METHODS: Patients with moderate to severe emphysema (n = 56) enrolled in the National Emphysema Treatment Trial at 2 sites (National Jewish Health and Ohio State University) completed cognitive, psychological, and quality-of-life (QOL) tests at baseline and 6 to 10 weeks following participation in pulmonary rehabilitation. Healthy control subjects (matched on age, sex, race, and education, n = 54) completed the same tests at baseline and 6 to 10 weeks later.

 

RESULTS: Controlling for practice effects and educational level, emphysema patients in the MT group demonstrated significant improvement compared with controls on a global index of cognition, and in measures of visuomotor sequential skills and visual memory. The MT group showed significant reductions in several measures of depression and anxiety, and the control group showed a significant reduction in total depression, but acute anxiety scores were worse 6 to 10 weeks later.
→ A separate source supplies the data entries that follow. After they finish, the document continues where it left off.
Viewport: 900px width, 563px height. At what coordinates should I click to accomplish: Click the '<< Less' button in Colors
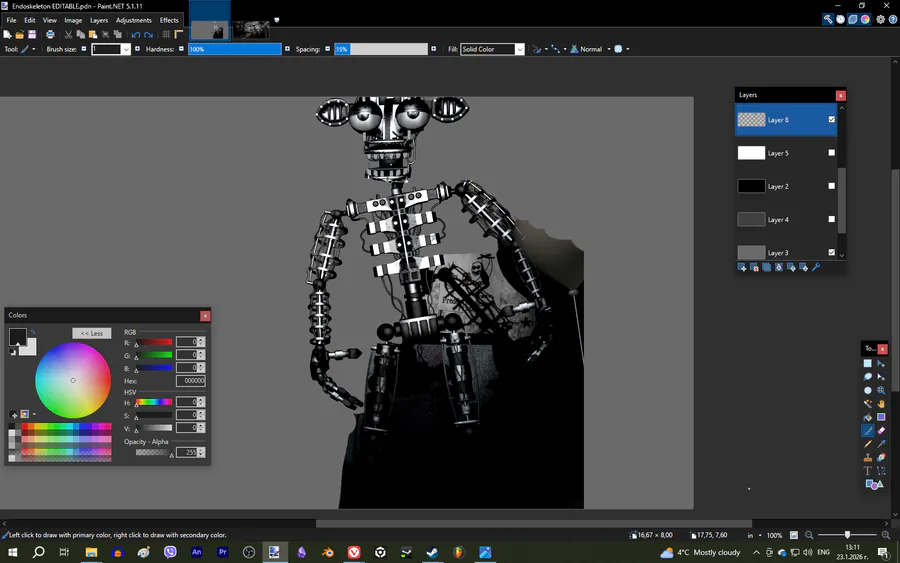92,333

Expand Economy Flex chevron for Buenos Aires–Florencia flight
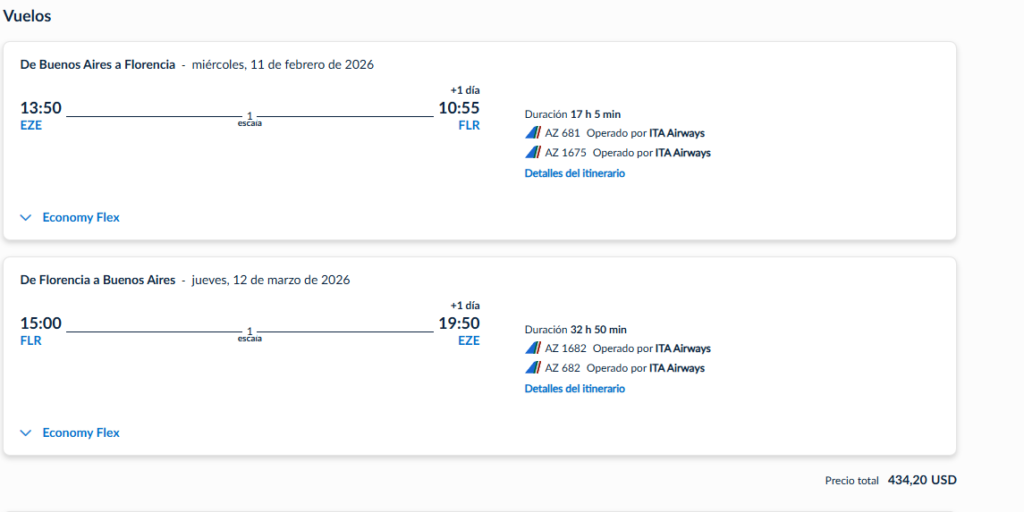26,217
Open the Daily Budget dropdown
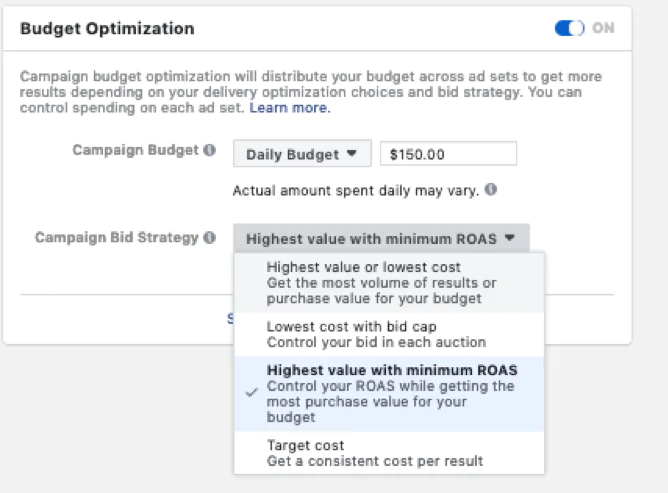This screenshot has height=493, width=668. pyautogui.click(x=302, y=153)
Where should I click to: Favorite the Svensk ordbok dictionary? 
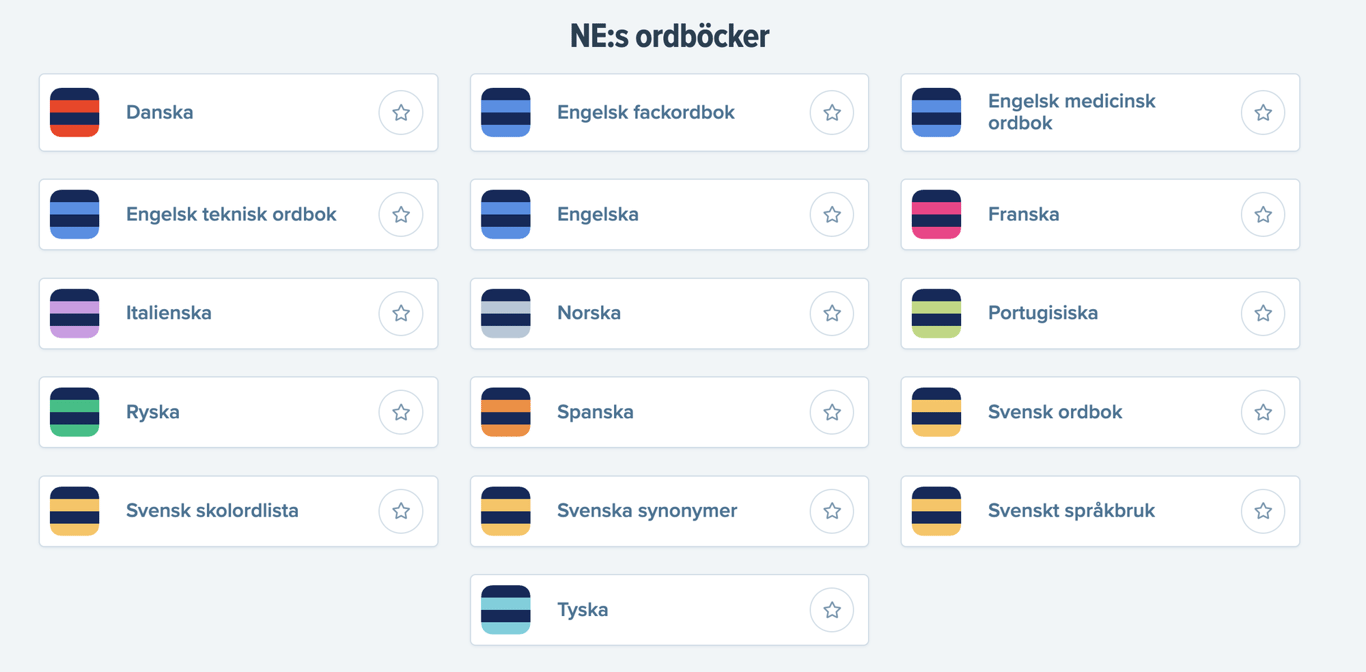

The MT group showed significant improvement on 6 of 9 QOL variables and no change was detected in the control group. Improvement on the cognitive index score in the mt group was related to decline in depression and increased workload.

 

CONCLUSION: emphysema patients who received MT demonstrated improvement in specific neuropsychological functions, depression, anxiety, and QOL scores compared with control subjects during the same interval (with no treatment). Mechanisms for these neurobehavioral changes include greater exercise endurance and decreased depression.